TASK DETAILS
Without changing anything, reproduce every record below.

SOURCE DATA
--- START ---
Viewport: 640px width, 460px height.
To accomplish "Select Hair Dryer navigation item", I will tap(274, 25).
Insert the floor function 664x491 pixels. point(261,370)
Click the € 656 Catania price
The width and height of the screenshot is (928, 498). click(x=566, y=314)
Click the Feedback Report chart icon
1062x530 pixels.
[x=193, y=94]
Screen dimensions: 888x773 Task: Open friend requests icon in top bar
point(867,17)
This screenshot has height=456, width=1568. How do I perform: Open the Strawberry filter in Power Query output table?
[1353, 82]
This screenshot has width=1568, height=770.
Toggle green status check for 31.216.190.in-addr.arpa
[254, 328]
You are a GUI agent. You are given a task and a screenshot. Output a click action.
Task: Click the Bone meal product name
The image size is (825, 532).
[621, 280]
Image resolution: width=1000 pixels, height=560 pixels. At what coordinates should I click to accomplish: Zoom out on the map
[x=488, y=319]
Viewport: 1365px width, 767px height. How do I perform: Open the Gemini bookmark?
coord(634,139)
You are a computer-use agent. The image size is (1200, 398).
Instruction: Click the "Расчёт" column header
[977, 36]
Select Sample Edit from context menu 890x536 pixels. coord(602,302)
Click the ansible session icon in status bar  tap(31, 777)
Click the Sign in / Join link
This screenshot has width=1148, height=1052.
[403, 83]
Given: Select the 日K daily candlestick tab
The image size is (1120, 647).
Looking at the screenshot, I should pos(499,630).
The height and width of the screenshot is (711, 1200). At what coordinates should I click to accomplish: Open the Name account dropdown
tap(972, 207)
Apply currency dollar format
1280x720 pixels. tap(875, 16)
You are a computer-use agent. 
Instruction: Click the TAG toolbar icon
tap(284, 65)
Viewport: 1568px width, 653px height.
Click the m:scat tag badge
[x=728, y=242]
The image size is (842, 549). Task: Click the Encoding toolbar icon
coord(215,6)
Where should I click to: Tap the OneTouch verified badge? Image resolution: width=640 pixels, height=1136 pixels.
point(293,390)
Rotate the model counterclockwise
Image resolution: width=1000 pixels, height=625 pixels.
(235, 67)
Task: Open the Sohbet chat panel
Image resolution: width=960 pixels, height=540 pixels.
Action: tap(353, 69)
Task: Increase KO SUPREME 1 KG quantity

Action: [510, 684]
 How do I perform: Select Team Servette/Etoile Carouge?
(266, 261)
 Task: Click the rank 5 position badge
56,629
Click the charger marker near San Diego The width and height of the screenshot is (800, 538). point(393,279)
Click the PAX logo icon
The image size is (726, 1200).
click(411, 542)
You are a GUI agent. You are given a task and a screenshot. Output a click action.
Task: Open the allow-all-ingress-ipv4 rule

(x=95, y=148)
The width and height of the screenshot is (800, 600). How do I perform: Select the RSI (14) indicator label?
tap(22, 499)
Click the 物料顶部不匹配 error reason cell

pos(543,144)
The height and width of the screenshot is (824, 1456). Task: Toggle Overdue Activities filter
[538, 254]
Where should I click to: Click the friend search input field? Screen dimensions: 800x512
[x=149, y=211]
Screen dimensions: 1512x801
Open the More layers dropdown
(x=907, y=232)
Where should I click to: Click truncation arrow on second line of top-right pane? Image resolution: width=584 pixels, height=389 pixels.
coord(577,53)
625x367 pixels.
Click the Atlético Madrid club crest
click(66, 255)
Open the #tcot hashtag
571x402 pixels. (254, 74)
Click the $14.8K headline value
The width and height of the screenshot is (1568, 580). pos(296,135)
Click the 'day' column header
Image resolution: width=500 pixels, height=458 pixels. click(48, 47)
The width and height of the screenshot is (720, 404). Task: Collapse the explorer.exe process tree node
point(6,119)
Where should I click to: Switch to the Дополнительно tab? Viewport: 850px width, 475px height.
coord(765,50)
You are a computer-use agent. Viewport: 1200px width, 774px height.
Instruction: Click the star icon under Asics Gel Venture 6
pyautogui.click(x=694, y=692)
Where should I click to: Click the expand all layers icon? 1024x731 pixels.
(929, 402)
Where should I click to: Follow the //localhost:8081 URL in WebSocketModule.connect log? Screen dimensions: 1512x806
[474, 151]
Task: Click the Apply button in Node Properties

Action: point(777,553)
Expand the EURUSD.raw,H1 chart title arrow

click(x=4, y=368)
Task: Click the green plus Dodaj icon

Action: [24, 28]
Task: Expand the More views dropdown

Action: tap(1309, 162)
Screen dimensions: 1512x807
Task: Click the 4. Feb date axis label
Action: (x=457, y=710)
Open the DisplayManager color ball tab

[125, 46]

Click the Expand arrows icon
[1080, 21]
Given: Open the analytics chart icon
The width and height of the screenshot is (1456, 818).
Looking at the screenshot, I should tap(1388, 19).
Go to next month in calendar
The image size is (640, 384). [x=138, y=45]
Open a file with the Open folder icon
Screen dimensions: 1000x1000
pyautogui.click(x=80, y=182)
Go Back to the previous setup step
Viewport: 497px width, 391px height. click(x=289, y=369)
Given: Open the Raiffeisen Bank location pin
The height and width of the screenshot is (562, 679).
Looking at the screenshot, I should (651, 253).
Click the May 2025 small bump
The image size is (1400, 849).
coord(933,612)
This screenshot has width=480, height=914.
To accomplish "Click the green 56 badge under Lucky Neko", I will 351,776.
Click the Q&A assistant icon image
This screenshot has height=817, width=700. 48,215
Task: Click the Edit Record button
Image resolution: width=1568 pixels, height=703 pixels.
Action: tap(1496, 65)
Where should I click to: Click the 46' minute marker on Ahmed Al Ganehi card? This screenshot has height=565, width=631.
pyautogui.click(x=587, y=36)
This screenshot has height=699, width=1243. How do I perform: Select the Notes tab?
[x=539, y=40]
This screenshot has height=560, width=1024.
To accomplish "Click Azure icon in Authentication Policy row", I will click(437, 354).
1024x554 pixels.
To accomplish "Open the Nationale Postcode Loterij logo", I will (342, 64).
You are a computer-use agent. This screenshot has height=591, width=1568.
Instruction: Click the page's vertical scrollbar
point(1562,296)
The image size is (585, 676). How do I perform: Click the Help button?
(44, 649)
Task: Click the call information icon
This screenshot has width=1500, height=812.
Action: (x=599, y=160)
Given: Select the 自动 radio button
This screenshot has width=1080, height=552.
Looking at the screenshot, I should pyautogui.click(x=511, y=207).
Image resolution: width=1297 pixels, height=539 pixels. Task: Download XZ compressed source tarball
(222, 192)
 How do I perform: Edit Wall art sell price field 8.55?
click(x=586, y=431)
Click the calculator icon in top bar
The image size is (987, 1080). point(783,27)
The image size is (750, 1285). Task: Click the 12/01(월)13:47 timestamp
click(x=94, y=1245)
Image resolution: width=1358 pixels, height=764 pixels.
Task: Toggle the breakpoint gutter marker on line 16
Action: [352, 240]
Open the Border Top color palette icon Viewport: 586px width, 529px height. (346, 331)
--- END ---
SOLUTION FOR THIS TASK
Viewport: 640px width, 460px height.
To accomplish "Select Hair Dryer navigation item", I will tap(274, 25).
Insert the floor function 664x491 pixels. point(261,370)
Click the € 656 Catania price
The width and height of the screenshot is (928, 498). click(x=566, y=314)
Click the Feedback Report chart icon
1062x530 pixels.
[x=193, y=94]
Screen dimensions: 888x773 Task: Open friend requests icon in top bar
point(867,17)
This screenshot has height=456, width=1568. How do I perform: Open the Strawberry filter in Power Query output table?
[1353, 82]
This screenshot has width=1568, height=770.
Toggle green status check for 31.216.190.in-addr.arpa
[254, 328]
You are a GUI agent. You are given a task and a screenshot. Output a click action.
Task: Click the Bone meal product name
The image size is (825, 532).
[621, 280]
Image resolution: width=1000 pixels, height=560 pixels. At what coordinates should I click to accomplish: Zoom out on the map
[x=488, y=319]
Viewport: 1365px width, 767px height. How do I perform: Open the Gemini bookmark?
coord(634,139)
You are a computer-use agent. The image size is (1200, 398).
Instruction: Click the "Расчёт" column header
[977, 36]
Select Sample Edit from context menu 890x536 pixels. coord(602,302)
Click the ansible session icon in status bar  tap(31, 777)
Click the Sign in / Join link
This screenshot has width=1148, height=1052.
[403, 83]
Given: Select the 日K daily candlestick tab
The image size is (1120, 647).
Looking at the screenshot, I should pos(499,630).
The height and width of the screenshot is (711, 1200). At what coordinates should I click to accomplish: Open the Name account dropdown
tap(972, 207)
Apply currency dollar format
1280x720 pixels. tap(875, 16)
You are a computer-use agent. 
Instruction: Click the TAG toolbar icon
tap(284, 65)
Viewport: 1568px width, 653px height.
Click the m:scat tag badge
[x=728, y=242]
The image size is (842, 549). Task: Click the Encoding toolbar icon
coord(215,6)
Where should I click to: Tap the OneTouch verified badge? Image resolution: width=640 pixels, height=1136 pixels.
point(293,390)
Rotate the model counterclockwise
Image resolution: width=1000 pixels, height=625 pixels.
(235, 67)
Task: Open the Sohbet chat panel
Image resolution: width=960 pixels, height=540 pixels.
Action: tap(353, 69)
Task: Increase KO SUPREME 1 KG quantity

Action: [510, 684]
 How do I perform: Select Team Servette/Etoile Carouge?
(266, 261)
 Task: Click the rank 5 position badge
56,629
Click the charger marker near San Diego The width and height of the screenshot is (800, 538). point(393,279)
Click the PAX logo icon
The image size is (726, 1200).
click(411, 542)
You are a GUI agent. You are given a task and a screenshot. Output a click action.
Task: Open the allow-all-ingress-ipv4 rule

(x=95, y=148)
The width and height of the screenshot is (800, 600). How do I perform: Select the RSI (14) indicator label?
tap(22, 499)
Click the 物料顶部不匹配 error reason cell

pos(543,144)
The height and width of the screenshot is (824, 1456). Task: Toggle Overdue Activities filter
[538, 254]
Where should I click to: Click the friend search input field? Screen dimensions: 800x512
[x=149, y=211]
Screen dimensions: 1512x801
Open the More layers dropdown
(x=907, y=232)
Where should I click to: Click truncation arrow on second line of top-right pane? Image resolution: width=584 pixels, height=389 pixels.
coord(577,53)
625x367 pixels.
Click the Atlético Madrid club crest
click(66, 255)
Open the #tcot hashtag
571x402 pixels. (254, 74)
Click the $14.8K headline value
The width and height of the screenshot is (1568, 580). pos(296,135)
Click the 'day' column header
Image resolution: width=500 pixels, height=458 pixels. click(48, 47)
The width and height of the screenshot is (720, 404). Task: Collapse the explorer.exe process tree node
point(6,119)
Where should I click to: Switch to the Дополнительно tab? Viewport: 850px width, 475px height.
coord(765,50)
You are a computer-use agent. Viewport: 1200px width, 774px height.
Instruction: Click the star icon under Asics Gel Venture 6
pyautogui.click(x=694, y=692)
Where should I click to: Click the expand all layers icon? 1024x731 pixels.
(929, 402)
Where should I click to: Follow the //localhost:8081 URL in WebSocketModule.connect log? Screen dimensions: 1512x806
[474, 151]
Task: Click the Apply button in Node Properties

Action: point(777,553)
Expand the EURUSD.raw,H1 chart title arrow

click(x=4, y=368)
Task: Click the green plus Dodaj icon

Action: [24, 28]
Task: Expand the More views dropdown

Action: tap(1309, 162)
Screen dimensions: 1512x807
Task: Click the 4. Feb date axis label
Action: (x=457, y=710)
Open the DisplayManager color ball tab

[125, 46]

Click the Expand arrows icon
[1080, 21]
Given: Open the analytics chart icon
The width and height of the screenshot is (1456, 818).
Looking at the screenshot, I should tap(1388, 19).
Go to next month in calendar
The image size is (640, 384). [x=138, y=45]
Open a file with the Open folder icon
Screen dimensions: 1000x1000
pyautogui.click(x=80, y=182)
Go Back to the previous setup step
Viewport: 497px width, 391px height. click(x=289, y=369)
Given: Open the Raiffeisen Bank location pin
The height and width of the screenshot is (562, 679).
Looking at the screenshot, I should (651, 253).
Click the May 2025 small bump
The image size is (1400, 849).
coord(933,612)
This screenshot has width=480, height=914.
To accomplish "Click the green 56 badge under Lucky Neko", I will 351,776.
Click the Q&A assistant icon image
This screenshot has height=817, width=700. 48,215
Task: Click the Edit Record button
Image resolution: width=1568 pixels, height=703 pixels.
Action: tap(1496, 65)
Where should I click to: Click the 46' minute marker on Ahmed Al Ganehi card? This screenshot has height=565, width=631.
pyautogui.click(x=587, y=36)
This screenshot has height=699, width=1243. How do I perform: Select the Notes tab?
[x=539, y=40]
This screenshot has height=560, width=1024.
To accomplish "Click Azure icon in Authentication Policy row", I will click(437, 354).
1024x554 pixels.
To accomplish "Open the Nationale Postcode Loterij logo", I will (342, 64).
You are a computer-use agent. This screenshot has height=591, width=1568.
Instruction: Click the page's vertical scrollbar
point(1562,296)
The image size is (585, 676). How do I perform: Click the Help button?
(44, 649)
Task: Click the call information icon
This screenshot has width=1500, height=812.
Action: (x=599, y=160)
Given: Select the 自动 radio button
This screenshot has width=1080, height=552.
Looking at the screenshot, I should pyautogui.click(x=511, y=207).
Image resolution: width=1297 pixels, height=539 pixels. Task: Download XZ compressed source tarball
(222, 192)
 How do I perform: Edit Wall art sell price field 8.55?
click(x=586, y=431)
Click the calculator icon in top bar
The image size is (987, 1080). point(783,27)
The image size is (750, 1285). Task: Click the 12/01(월)13:47 timestamp
click(x=94, y=1245)
Image resolution: width=1358 pixels, height=764 pixels.
Task: Toggle the breakpoint gutter marker on line 16
Action: [352, 240]
Open the Border Top color palette icon Viewport: 586px width, 529px height. (346, 331)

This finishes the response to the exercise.